### What the task asks
The records are set out below this line. Return exactly the lines from the one containing "Task: Enable the Game Mode toggle" through the last, and exclude the pictures.

### Data extract
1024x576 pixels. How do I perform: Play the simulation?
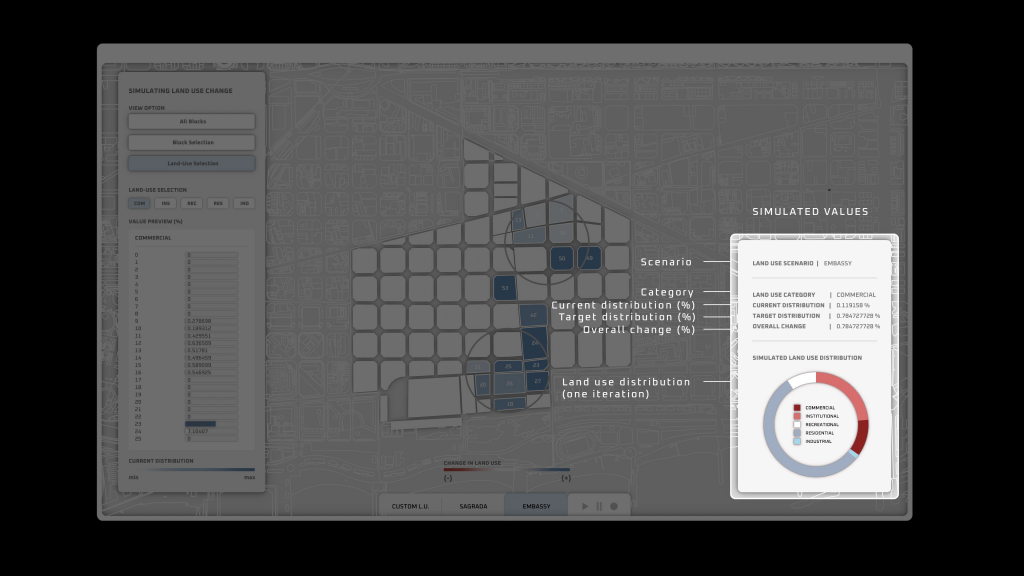point(585,505)
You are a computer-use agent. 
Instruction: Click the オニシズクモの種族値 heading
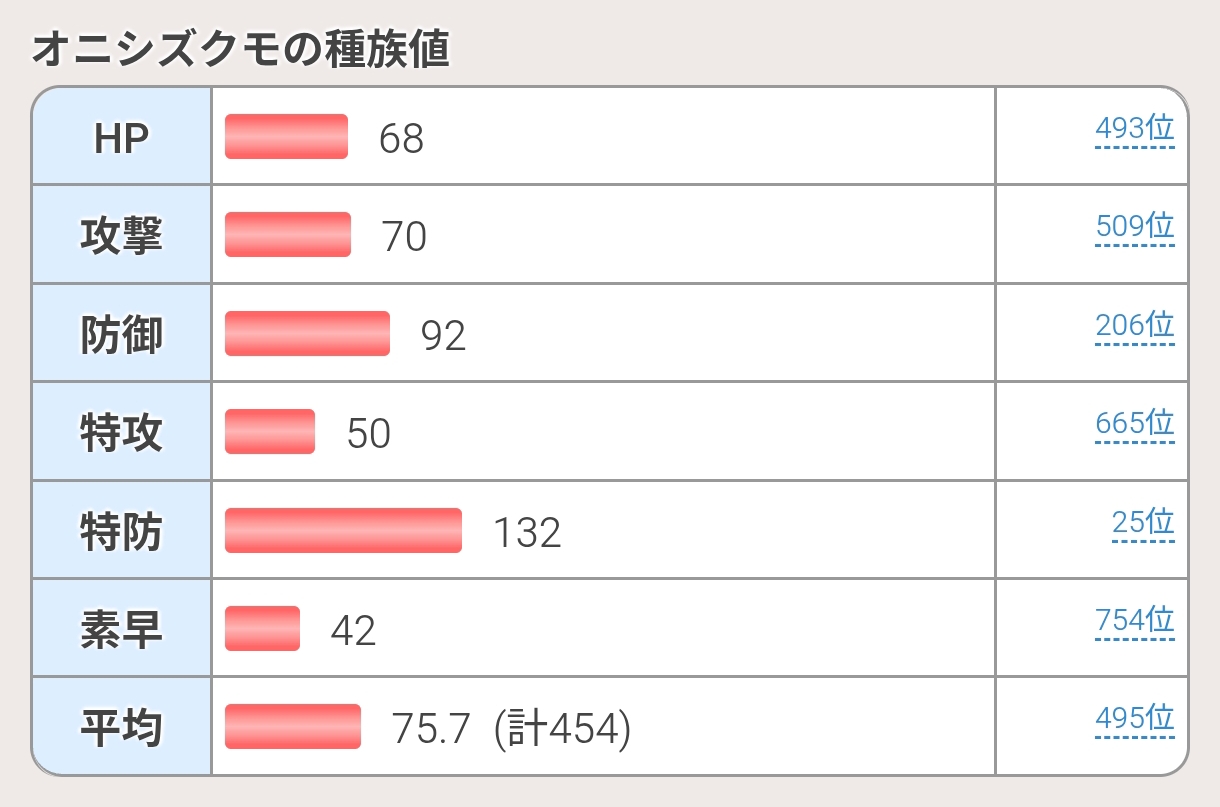click(240, 50)
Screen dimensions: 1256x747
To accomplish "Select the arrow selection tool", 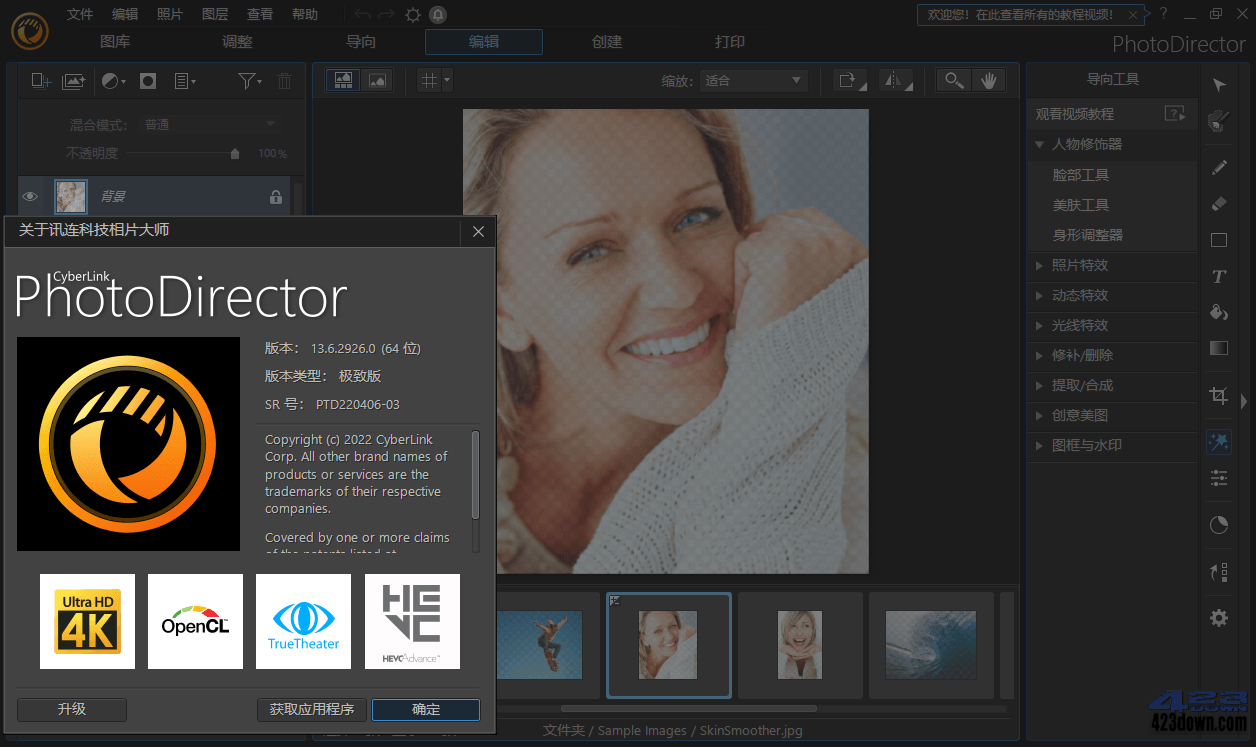I will coord(1218,84).
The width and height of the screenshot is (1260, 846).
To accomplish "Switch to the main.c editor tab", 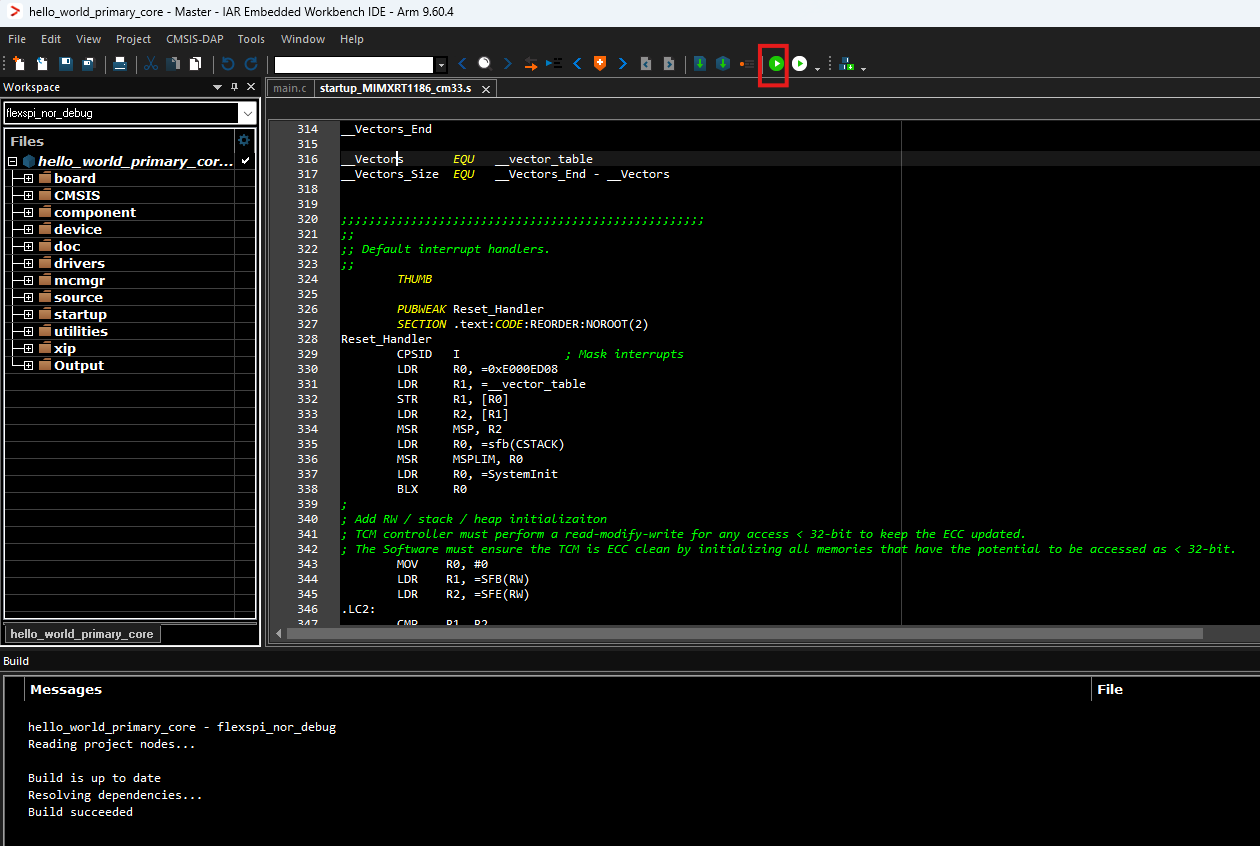I will (x=289, y=88).
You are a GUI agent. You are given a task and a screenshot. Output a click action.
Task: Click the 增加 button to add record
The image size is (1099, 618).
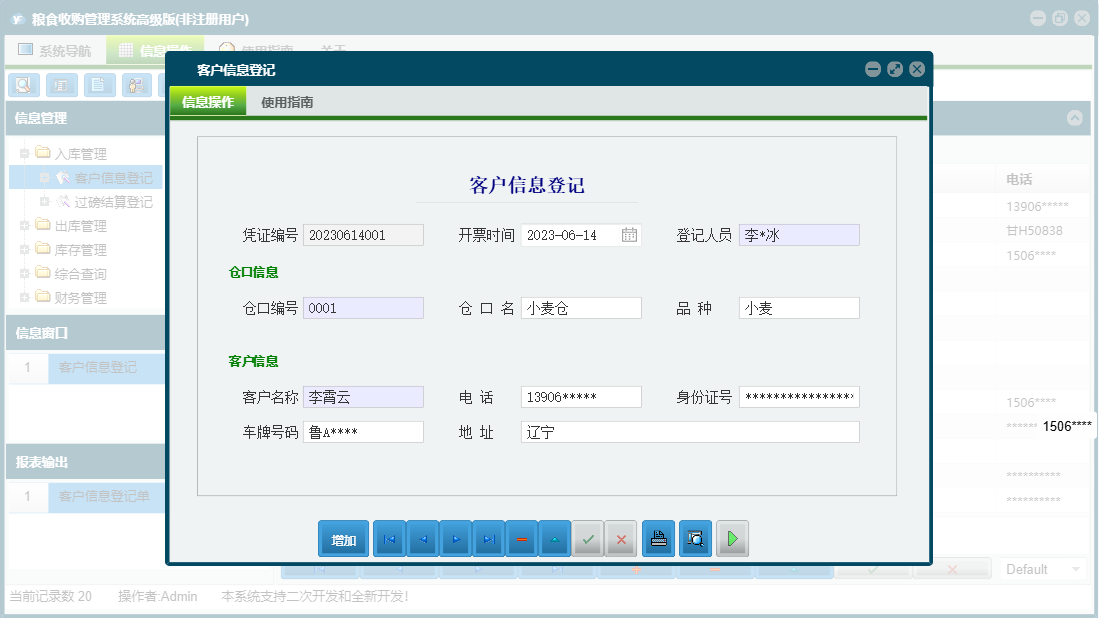(343, 538)
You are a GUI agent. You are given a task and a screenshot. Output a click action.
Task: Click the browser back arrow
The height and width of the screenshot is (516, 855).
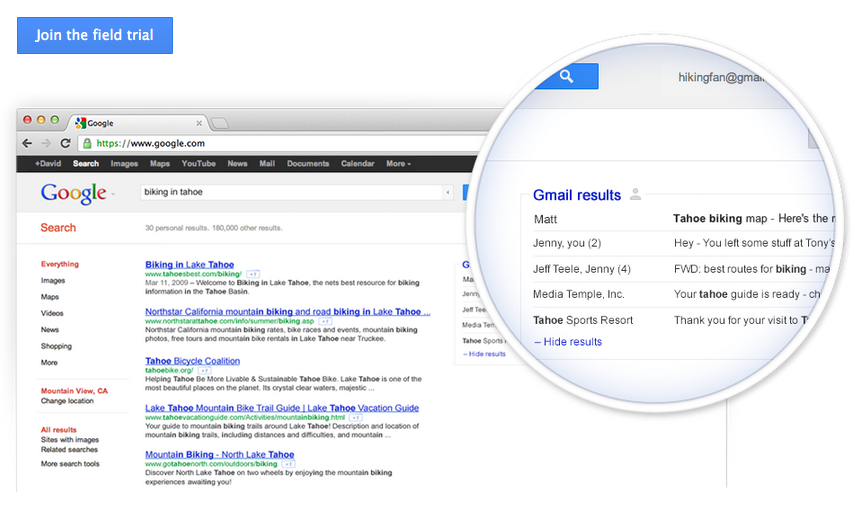[x=28, y=143]
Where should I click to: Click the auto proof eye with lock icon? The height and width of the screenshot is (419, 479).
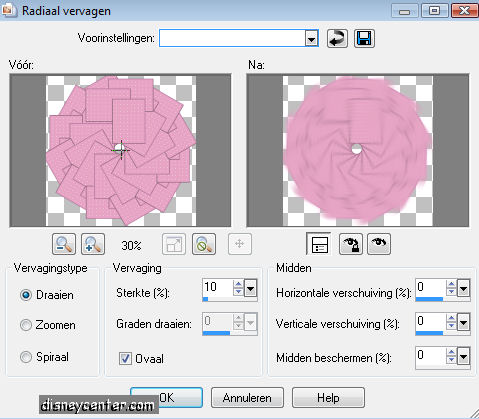(x=351, y=244)
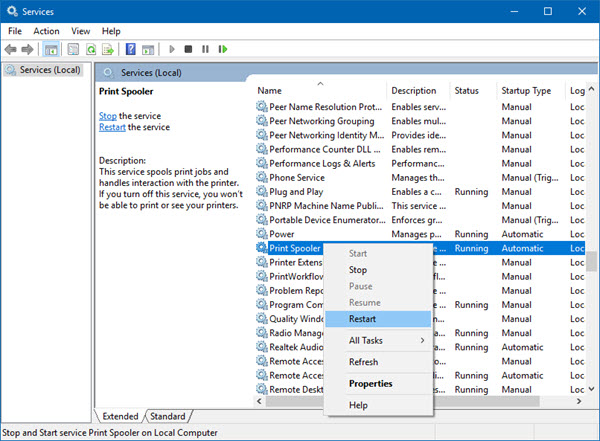The width and height of the screenshot is (600, 441).
Task: Click the Refresh toolbar icon
Action: [x=91, y=49]
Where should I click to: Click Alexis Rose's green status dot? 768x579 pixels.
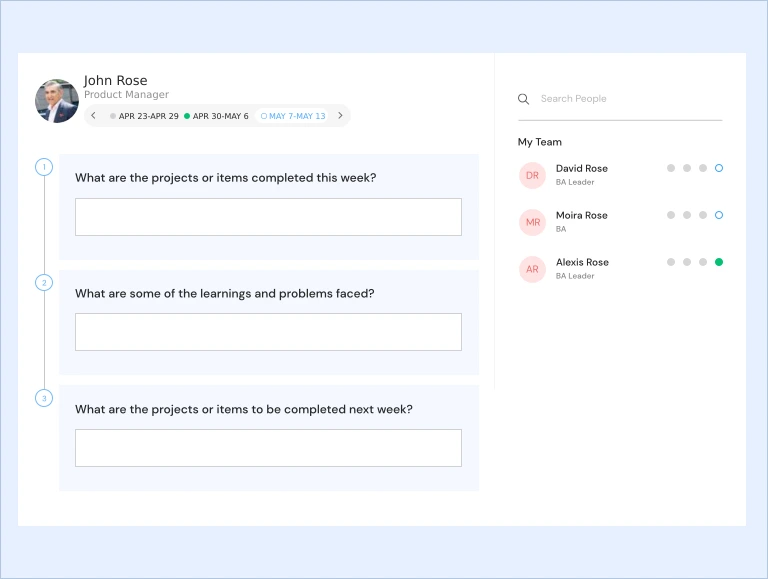tap(719, 262)
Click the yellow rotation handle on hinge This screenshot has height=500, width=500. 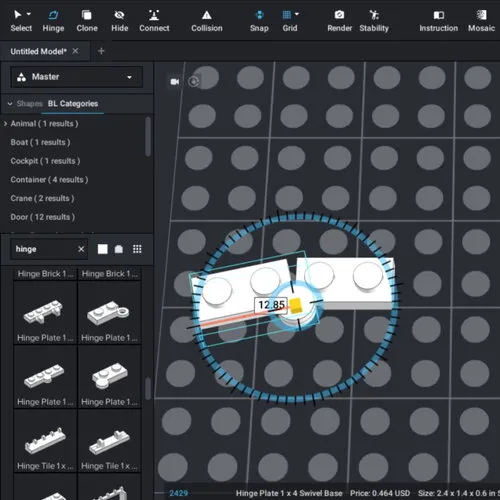pos(296,305)
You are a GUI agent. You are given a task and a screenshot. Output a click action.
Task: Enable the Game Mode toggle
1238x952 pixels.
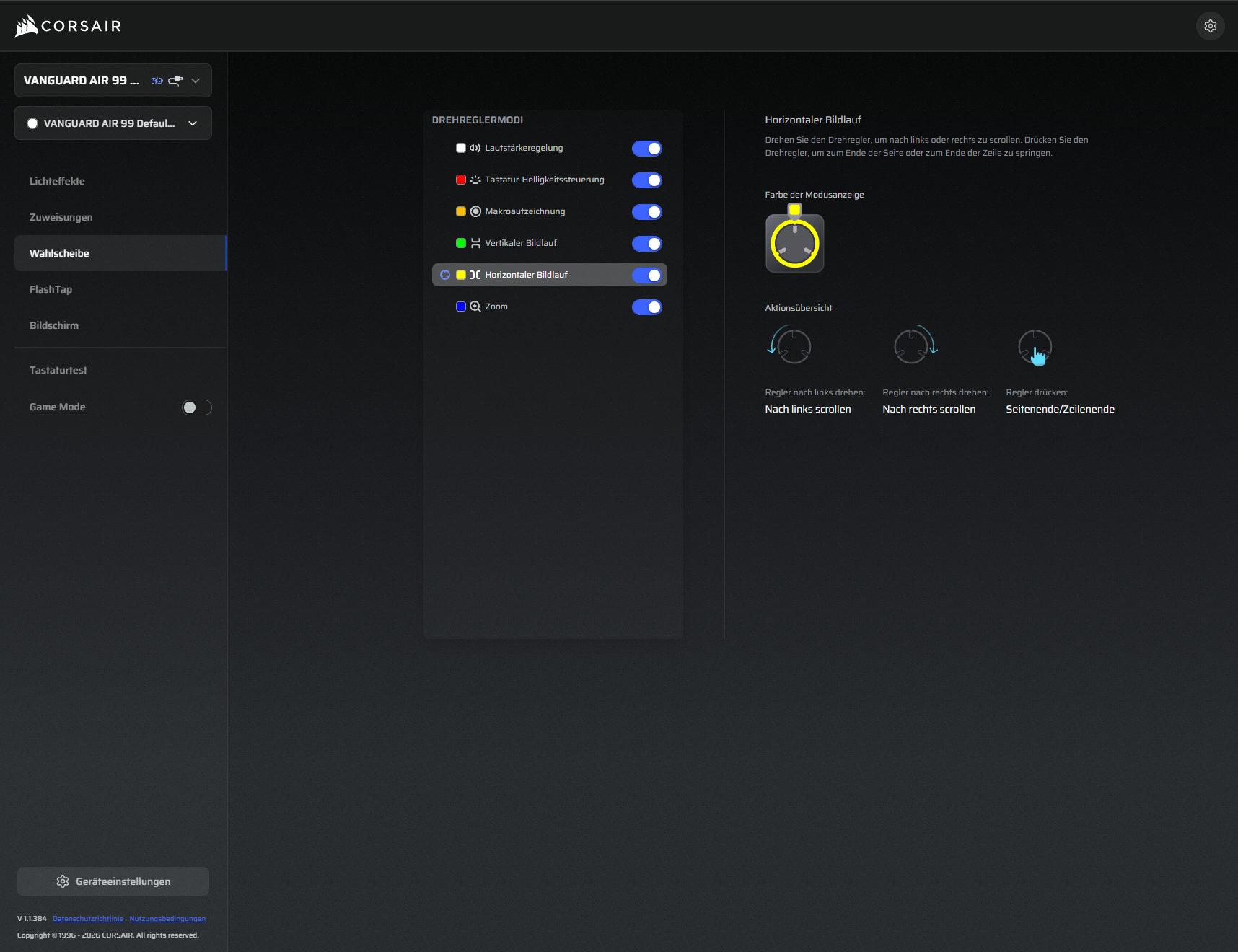(x=196, y=407)
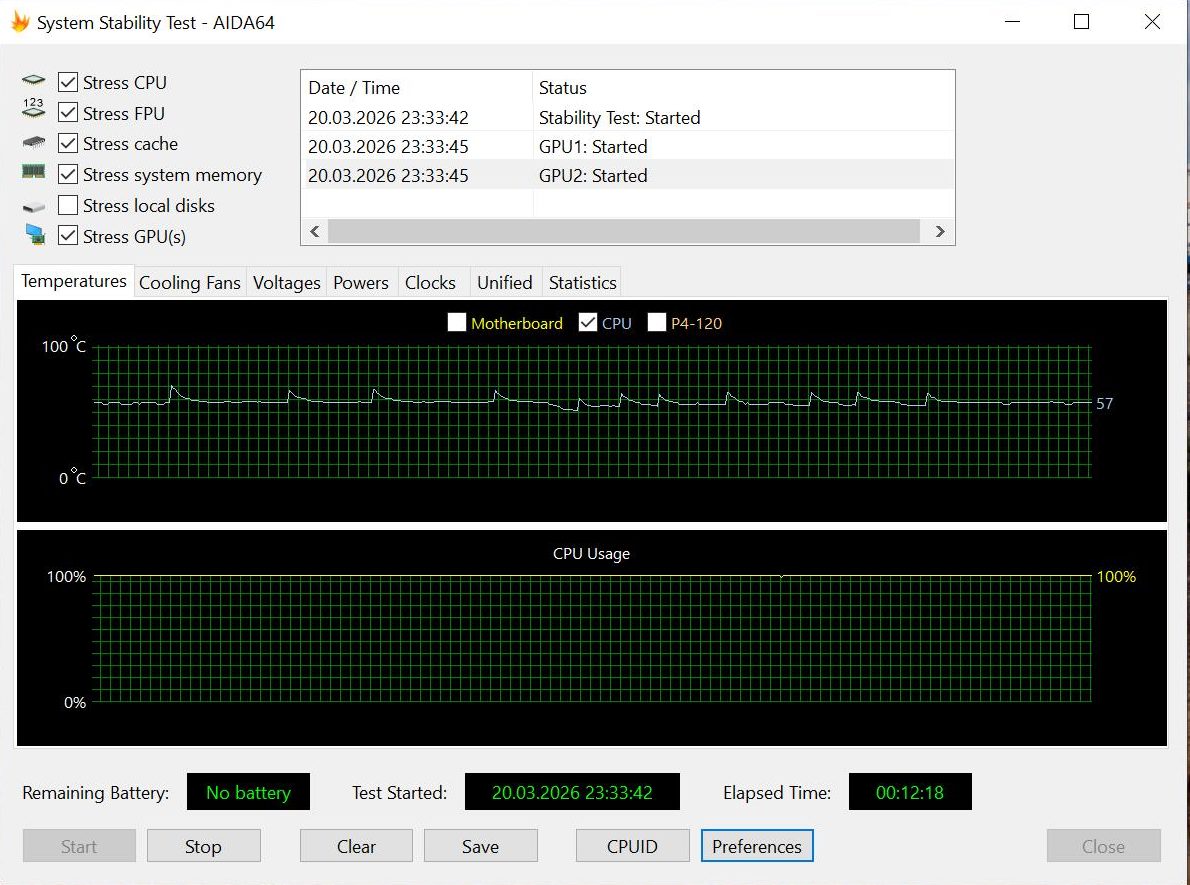Enable the P4-120 temperature checkbox
This screenshot has width=1190, height=885.
(x=656, y=323)
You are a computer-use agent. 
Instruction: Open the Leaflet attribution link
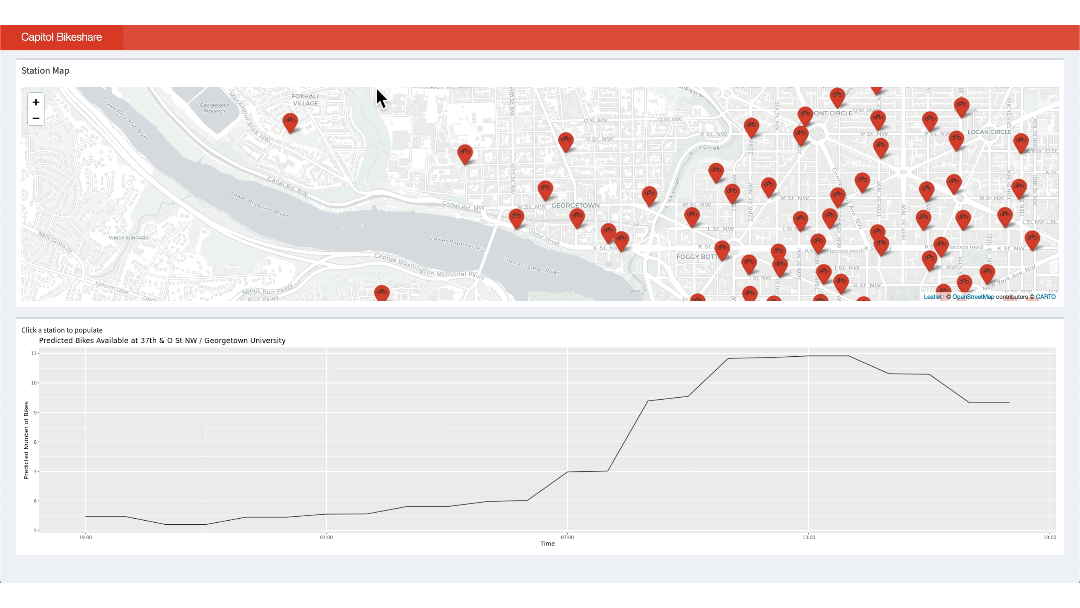(931, 296)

### Answer space
Task: Enable the Game Mode toggle
1238x952 pixels.
(x=196, y=407)
Enable the P4-120 temperature checkbox
This screenshot has width=1190, height=885.
(x=656, y=323)
You are a computer-use agent. 
Instruction: Open the Leaflet attribution link
(931, 296)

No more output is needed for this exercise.